Stiftung Warentest prüft Onlineprogramme bei psychischen Erkrankungen

Berlin – Einige Onlineprogramme gegen Depressionen können Betroffenen helfen. Dieses Urteil trifft die Stiftung Warentest, die für ihre Zeitschrift Test acht Angebote prüfte und vier davon als empfehlenswert einstufte. Sie überzeugten demnach beim Konzept, auch Studien hätten die Wirksamkeit der Programme belegt.
Drei weitere Onlineangebote sind demnach „eingeschränkt empfehlenswert“. Für ein Programm einer großen Krankenkasse gab es keine Bewertung, weil die Tester nach eigenen Angaben keinen Zugang für die Untersuchung bekamen. Die Testergebnisse wurden in der aktuellen Juli-Ausgabe der Zeitschrift Test und online unter www.test.de/online-psychotherapie veröffentlicht.
Onlineprogramme gegen Depressionen bieten oft mehrere Module an, die Anwender ein- bis zweimal pro Woche bearbeiten. Viele Programme stützen sich stark auf die kognitive Verhaltenstherapie. Die Bearbeitung geschieht größtenteils schriftlich, aber auch über interaktive Elemente wie Videos. Nutzer werden häufig direkt angesprochen, bekommen Hintergrundinformationen und Fragen.
Nach Angaben der Stiftung Warentest prüften zwei psychotherapeutische Gutachter die Angebote unter anderem in Anlehnung an Qualitätskriterien der Deutschen Gesellschaft für Psychologie, der Deutschen Gesellschaft für Psychiatrie und Psychotherapie, Psychosomatik und Nervenheilkunde, des Berufsverbandes Deutscher Psychologinnen und Psychologen und der Bundespsychotherapeutenkammer.
Wichtig sei bei der Prüfung auch gewesen, ob die Programme auf wissenschaftlich anerkannten Verfahren beruhen, ob Inhalte und Einsatzgebiete (wie Symptome und Schweregrad) transparent benannt werden und wie die Entwickler qualifiziert sind.
Die Gutachter berücksichtigten nach Angaben der Stiftung auch Aspekte der Patientensicherheit, etwa ob Anbieter zu den Grenzen und Risiken der Programme informieren. Zu diesem Prüfpunkt zähle auch, ob es Mechanismen wie regelmäßig auszufüllende Fragebögen gibt, um psychische Krisen frühzeitig zu erkennen – und ob dann klare Hinweise erfolgen, wie Betroffene schnell persönliche Hilfe finden. Auch weitere Aspekte wie Finanzierung, Nutzereinbindung und -freundlichkeit seien in das Urteil eingeflossen.
Die Stiftung Warentest weist explizit darauf hin, dass die meisten Angebote nicht für schwere Depressionen gedacht sind. Auch für die genaue Diagnose seien Ärzte und Psychotherapeuten vor Ort wichtig.

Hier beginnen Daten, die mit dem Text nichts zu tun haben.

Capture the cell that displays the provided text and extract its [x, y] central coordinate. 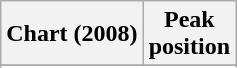
Peakposition [189, 34]
Chart (2008) [72, 34]
Determine the [X, Y] coordinate at the center of the cell enclosing the given text.  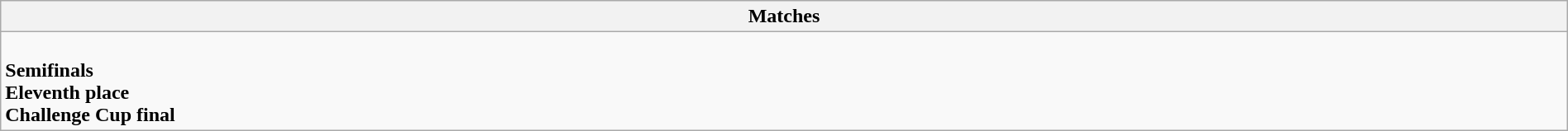
Matches [784, 17]
Semifinals Eleventh place Challenge Cup final [784, 81]
Return (X, Y) of the center of cell containing provided text 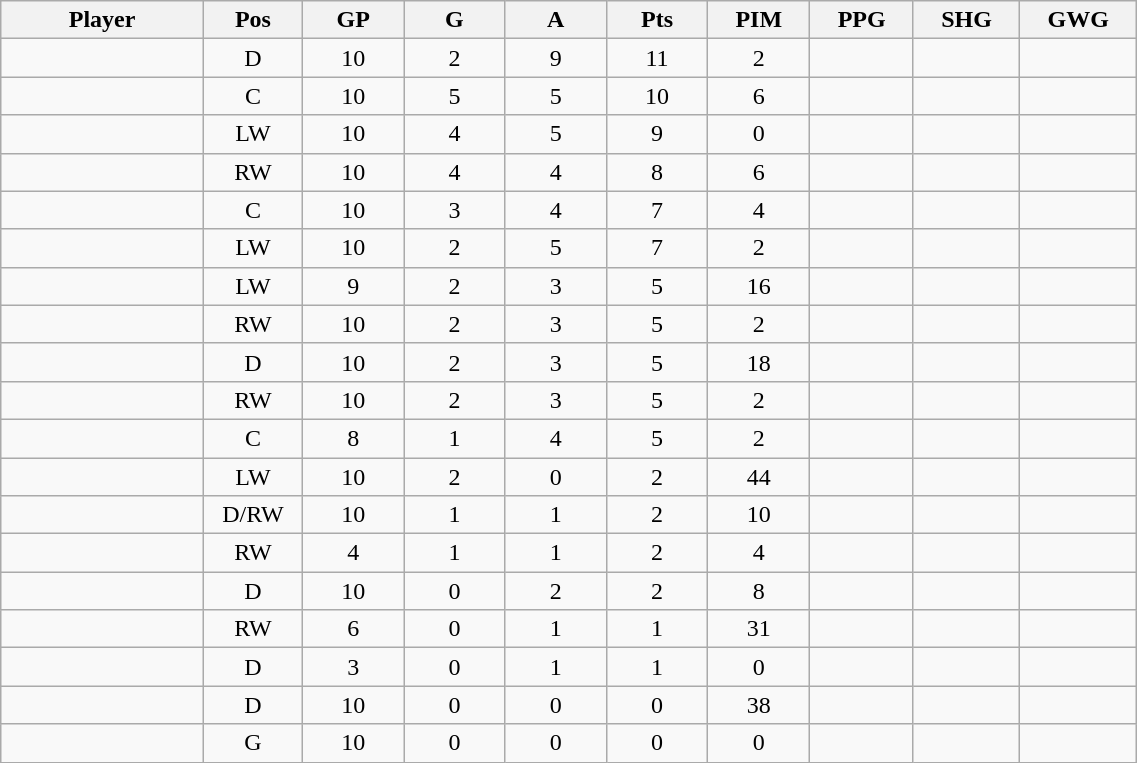
31 (759, 629)
SHG (966, 20)
18 (759, 362)
Player (102, 20)
Pos (252, 20)
44 (759, 477)
A (556, 20)
Pts (656, 20)
GWG (1078, 20)
PPG (862, 20)
D/RW (252, 515)
11 (656, 58)
38 (759, 705)
PIM (759, 20)
GP (352, 20)
16 (759, 286)
Pinpoint the cell where the given text exists, returning its (x, y) midpoint coordinate. 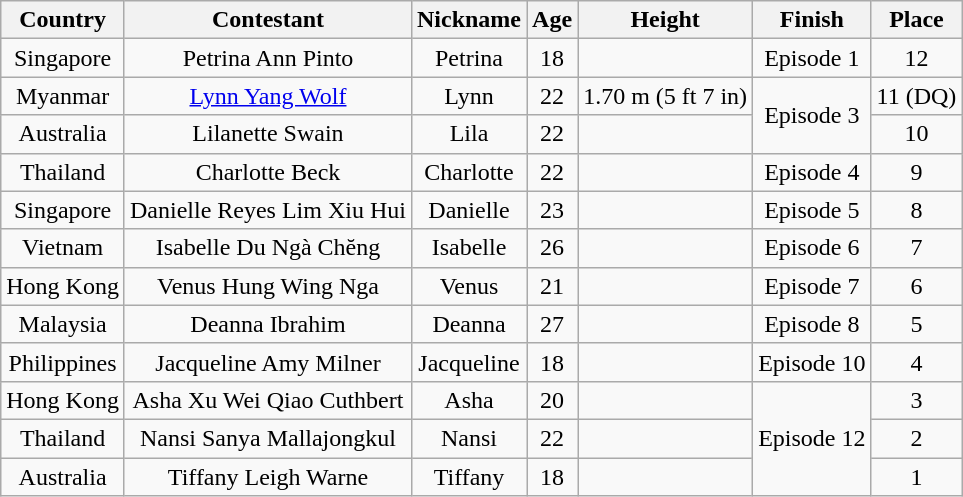
Country (63, 20)
6 (916, 286)
20 (552, 400)
Jacqueline Amy Milner (268, 362)
Contestant (268, 20)
2 (916, 438)
Height (666, 20)
Lilanette Swain (268, 134)
Episode 8 (812, 324)
Finish (812, 20)
Episode 12 (812, 438)
Deanna Ibrahim (268, 324)
Episode 1 (812, 58)
Tiffany Leigh Warne (268, 477)
Jacqueline (468, 362)
Lynn (468, 96)
Venus (468, 286)
Tiffany (468, 477)
Episode 3 (812, 115)
27 (552, 324)
9 (916, 172)
Age (552, 20)
Isabelle Du Ngà Chĕng (268, 248)
Isabelle (468, 248)
Nansi (468, 438)
21 (552, 286)
7 (916, 248)
5 (916, 324)
12 (916, 58)
3 (916, 400)
Lynn Yang Wolf (268, 96)
Lila (468, 134)
Nickname (468, 20)
Danielle Reyes Lim Xiu Hui (268, 210)
11 (DQ) (916, 96)
Vietnam (63, 248)
Myanmar (63, 96)
Charlotte (468, 172)
Malaysia (63, 324)
Episode 6 (812, 248)
Danielle (468, 210)
Petrina Ann Pinto (268, 58)
Philippines (63, 362)
Asha (468, 400)
Episode 4 (812, 172)
8 (916, 210)
Petrina (468, 58)
Place (916, 20)
Episode 10 (812, 362)
10 (916, 134)
Venus Hung Wing Nga (268, 286)
4 (916, 362)
23 (552, 210)
1.70 m (5 ft 7 in) (666, 96)
26 (552, 248)
Nansi Sanya Mallajongkul (268, 438)
Episode 5 (812, 210)
Deanna (468, 324)
Asha Xu Wei Qiao Cuthbert (268, 400)
Charlotte Beck (268, 172)
Episode 7 (812, 286)
1 (916, 477)
Locate the cell with the specified text and output its [x, y] center coordinate. 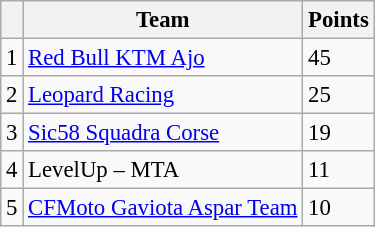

Die Bundesvorsitzende der Deutschen Psychotherapeutenvereinigung Barbara Lubisch findet grundsätzlich gut, dass die Stiftung Warentest Online-Programme bei psychischen Erkrankungen nach transparenten Kriterien bewertet. Denn in diesem Bereich gebe es „viel Selbstgestricktes, was absolut nicht empfehlenswert ist“.
Indikation müssen Ärzte und Psychotherapeuten stellen
Sehr wichtig sei allerdings, dass Ärzte und Psychotherapeuten eine Indikation für solche Onlineprogramme stellten. Wenn Krankenkassen ohne eine solche Indikation für die Programme zahlten, oder sie gar offensiv anböten, sei dies nicht in Ordnung.
„Da maßen sich Krankenkassen an, über die Behandlung von beispielsweise Patienten mit Depressionen zu entscheiden – das geht nicht“, erklärt die Psychotherapeutin. Sie wehre sich auch dagegen, dass Onlineprogramme als Psychotherapie bezeichnet würden, denn Therapie sei die Behandlung von krankheitswertigen Störungen.
Grundsätzlich kann sich die DPtV-Vorsitzende die Verwendung von Onlineinterventionen begleitend zur Psychotherapie vorstellen, beispielsweise über eine Verordnung als Hilfsmittel. Auch sollten Ärzte und Psychotherapeuten ihren Patienten Onlineinterventionen als niederschwellige Maßnahme empfehlen können, „wenn sie sie vorher gesehen haben“, so Lubisch.